ROMA. Sia la politica locale che quella nazionale: la linea comune sembra essere quella per cui l’insegnante denunciato, armato di taser e spray al peperoncino, ma anche autore di frasi contro Giorgia Meloni, dovrebbe ricevere dei provvedimenti.
 

“Mi vergogno dal fatto che nella mia città possano esistere simili individui: personaggi che si aggirano per le strade di Bolzano e che potrebbero essere gli autori di atti vandalici e di scritte offensive nei confronti di Giorgia Meloni, il presidente del Consiglio", ha, appunto, scritto la presidente del gruppo Civici d'Italia, NM, Udc e Maie Michaela Biancofiore a proposito della denuncia “per deturpamento e imbrattamento di cose altrui, detenzione e porto abusivo di armi e porto di armi od oggetti atti ad offendere”. 

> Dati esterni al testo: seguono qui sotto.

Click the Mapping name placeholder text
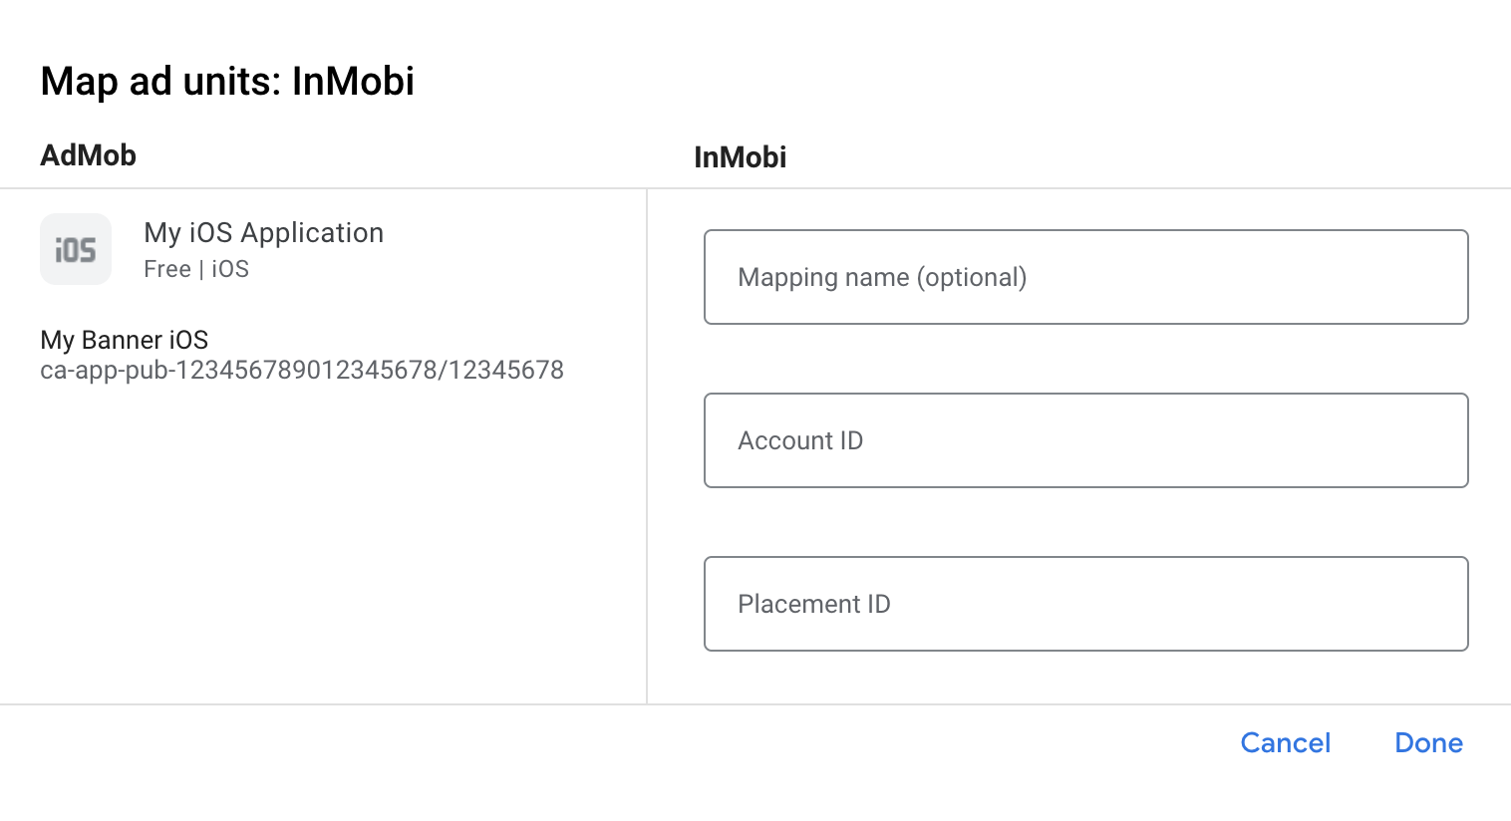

L'esponente politica bolzanina ha specificato di provare "ancora più disgusto considerando che questo personaggio, che andava in giro con taser e coltello a serramanico, sarebbe un insegnante. Un ruolo che dovrebbe portare a formare le generazioni future". Michaela Biancofiore ha aggiunto "un plauso ai Carabinieri che sono intervenuti per fermarlo, nonostante avesse provato a scappare". La senatrice ha quindi chiesto "l'immediato intervento congiunto" degli assessori alla Cultura e lingua italiana e tedesca e del ministro Valditara affinché, se colpevole, l'insegnante "venga estromesso dall'istituto in cui lavora". 

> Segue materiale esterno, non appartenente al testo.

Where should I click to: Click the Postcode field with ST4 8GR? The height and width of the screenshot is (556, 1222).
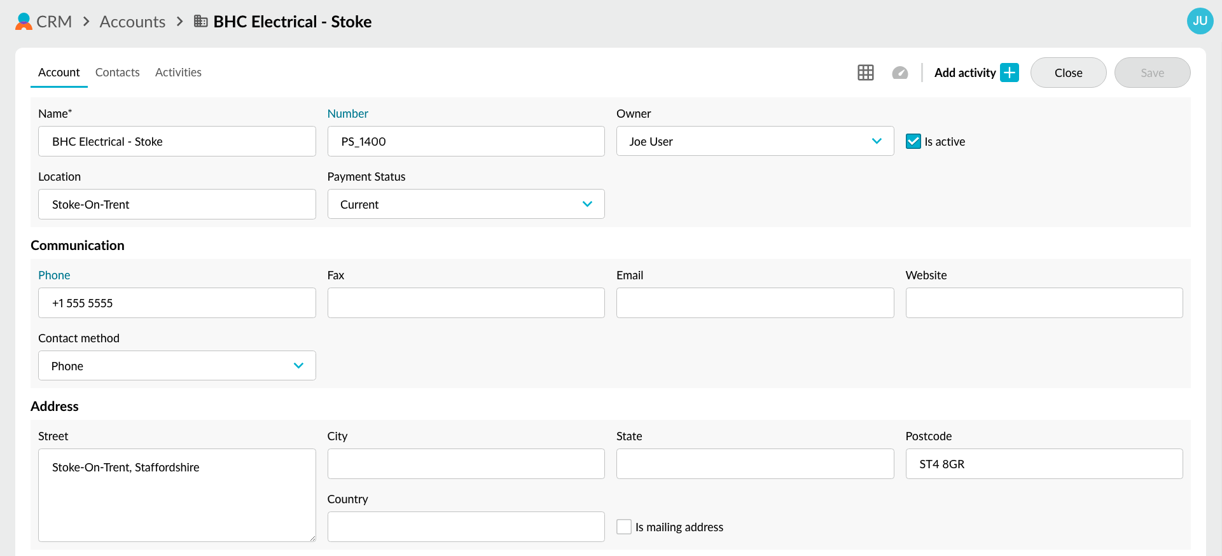point(1043,464)
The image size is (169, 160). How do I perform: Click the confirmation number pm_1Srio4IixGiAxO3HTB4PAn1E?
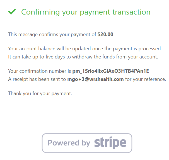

Il ministro dell'Istruzione Giuseppe Valditara ha risposto:avrebbe chiesto all'assessore Philipp Achammer di adottare provvedimenti esemplari nei confronti del docente, che risulta essere dipendente provinciale, accusato di aver realizzato scritte oltraggiose nei confronti del presidente del Consiglio, Giorgia Meloni e di detenzione e porto abusivo di armi.